More than 23 million people have used the world’s most hackable password.

How many passwords do you have to remember? Email accounts, social media platforms, online bill pay, online banking and online retailers all require passwords. For convenience, over 23 million of us chose 12345 as a password and ended up being hacked. This is the worst password according to the National Cyber Security Center in the U.K, followed by 123456789 and qwerty. Even worse, we use 12345 as a password for multiple accounts, making it easy for cybercriminals to gain access to multiple accounts. Never use the same password in more than one place.

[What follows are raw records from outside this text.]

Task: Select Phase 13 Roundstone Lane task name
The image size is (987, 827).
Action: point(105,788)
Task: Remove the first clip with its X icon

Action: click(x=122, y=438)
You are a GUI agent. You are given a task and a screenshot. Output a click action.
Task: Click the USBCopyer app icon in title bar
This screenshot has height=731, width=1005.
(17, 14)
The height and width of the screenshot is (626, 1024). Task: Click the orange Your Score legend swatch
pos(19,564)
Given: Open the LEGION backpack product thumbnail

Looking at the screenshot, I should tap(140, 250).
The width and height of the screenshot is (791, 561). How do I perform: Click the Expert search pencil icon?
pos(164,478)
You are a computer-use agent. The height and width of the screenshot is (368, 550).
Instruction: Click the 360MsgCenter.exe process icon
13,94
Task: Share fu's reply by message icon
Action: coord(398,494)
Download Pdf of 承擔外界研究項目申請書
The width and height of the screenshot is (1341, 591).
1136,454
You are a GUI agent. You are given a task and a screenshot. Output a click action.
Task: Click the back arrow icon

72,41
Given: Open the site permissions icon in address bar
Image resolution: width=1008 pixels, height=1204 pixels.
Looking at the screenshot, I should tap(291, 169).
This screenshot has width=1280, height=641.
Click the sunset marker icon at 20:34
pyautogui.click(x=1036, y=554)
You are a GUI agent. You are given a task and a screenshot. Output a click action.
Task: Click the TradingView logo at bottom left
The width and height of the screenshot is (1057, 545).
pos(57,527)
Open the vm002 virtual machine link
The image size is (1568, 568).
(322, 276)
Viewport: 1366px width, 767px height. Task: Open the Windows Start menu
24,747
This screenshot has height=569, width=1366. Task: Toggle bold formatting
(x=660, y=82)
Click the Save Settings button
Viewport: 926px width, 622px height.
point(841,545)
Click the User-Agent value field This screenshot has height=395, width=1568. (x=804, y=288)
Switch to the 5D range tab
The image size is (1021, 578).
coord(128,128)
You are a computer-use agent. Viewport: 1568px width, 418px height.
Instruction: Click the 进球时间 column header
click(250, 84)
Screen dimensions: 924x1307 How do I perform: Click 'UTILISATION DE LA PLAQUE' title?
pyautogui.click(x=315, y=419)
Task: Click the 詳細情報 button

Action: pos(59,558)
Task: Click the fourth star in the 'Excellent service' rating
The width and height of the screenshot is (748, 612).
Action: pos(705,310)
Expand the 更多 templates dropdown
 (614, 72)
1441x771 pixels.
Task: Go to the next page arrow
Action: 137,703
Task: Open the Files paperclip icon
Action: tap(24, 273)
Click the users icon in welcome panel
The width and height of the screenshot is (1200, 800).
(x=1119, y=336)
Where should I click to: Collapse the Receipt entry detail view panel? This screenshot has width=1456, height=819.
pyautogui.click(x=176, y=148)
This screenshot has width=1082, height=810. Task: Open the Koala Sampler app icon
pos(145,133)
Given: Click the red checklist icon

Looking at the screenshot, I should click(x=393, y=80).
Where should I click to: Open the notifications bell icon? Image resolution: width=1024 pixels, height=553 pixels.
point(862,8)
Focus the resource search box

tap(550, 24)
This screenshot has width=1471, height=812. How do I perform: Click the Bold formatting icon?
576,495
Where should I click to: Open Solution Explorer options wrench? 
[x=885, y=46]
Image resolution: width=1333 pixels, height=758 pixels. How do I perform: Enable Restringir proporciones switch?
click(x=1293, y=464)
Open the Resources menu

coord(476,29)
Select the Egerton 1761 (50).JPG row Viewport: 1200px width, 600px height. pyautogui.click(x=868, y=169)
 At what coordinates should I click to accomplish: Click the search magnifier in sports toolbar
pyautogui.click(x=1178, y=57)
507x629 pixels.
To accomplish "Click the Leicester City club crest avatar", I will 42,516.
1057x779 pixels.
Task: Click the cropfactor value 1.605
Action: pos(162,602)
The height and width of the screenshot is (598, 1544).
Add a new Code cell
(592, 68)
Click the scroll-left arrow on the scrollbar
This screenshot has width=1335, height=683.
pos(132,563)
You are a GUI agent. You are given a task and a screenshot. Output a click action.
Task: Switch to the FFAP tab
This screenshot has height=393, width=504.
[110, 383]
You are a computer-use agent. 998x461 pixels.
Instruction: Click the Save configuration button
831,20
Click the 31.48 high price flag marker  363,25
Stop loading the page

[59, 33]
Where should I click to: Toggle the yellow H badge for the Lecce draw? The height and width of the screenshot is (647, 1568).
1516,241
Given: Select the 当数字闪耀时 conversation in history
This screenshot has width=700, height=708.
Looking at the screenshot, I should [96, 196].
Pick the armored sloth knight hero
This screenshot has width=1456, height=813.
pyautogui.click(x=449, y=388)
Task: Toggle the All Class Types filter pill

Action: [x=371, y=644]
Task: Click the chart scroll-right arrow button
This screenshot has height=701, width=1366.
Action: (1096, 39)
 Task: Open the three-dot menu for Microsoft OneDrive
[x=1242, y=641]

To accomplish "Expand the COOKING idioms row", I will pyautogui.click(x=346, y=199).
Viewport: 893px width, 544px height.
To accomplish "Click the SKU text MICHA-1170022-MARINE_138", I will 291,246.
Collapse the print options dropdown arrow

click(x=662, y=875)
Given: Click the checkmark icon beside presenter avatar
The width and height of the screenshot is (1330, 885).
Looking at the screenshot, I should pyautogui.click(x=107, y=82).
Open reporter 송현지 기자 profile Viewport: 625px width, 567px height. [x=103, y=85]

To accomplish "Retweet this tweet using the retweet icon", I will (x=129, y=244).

First, criminals will try a dictionary attack which tries common passwords, such as 123456 and 111111, then words from a dictionary. Using a brute-force attack, where software tries every possible combination of numbers and letters, a cybercriminal using readily available software can crack a six character password in one hour. If you use symbols in addition to numbers and letters, it can take up to 11 hours. Cyber security experts suggest using a nine character password with numbers, letters and symbols as it would take 1000 years to crack the password. As cyber criminals develop new cracking software and gain access to faster computers in a bot network, they will be able to get passwords faster.

Use a password manager and secure password to keep track of all your passwords, and then you will only have to remember one password. Another alternative is using three words that don’t make sense together but which you can remember. For the ultimate in cyber security, you can also go old school and write your nine to 11 character passwords down in a notebook and keep it in a secure place.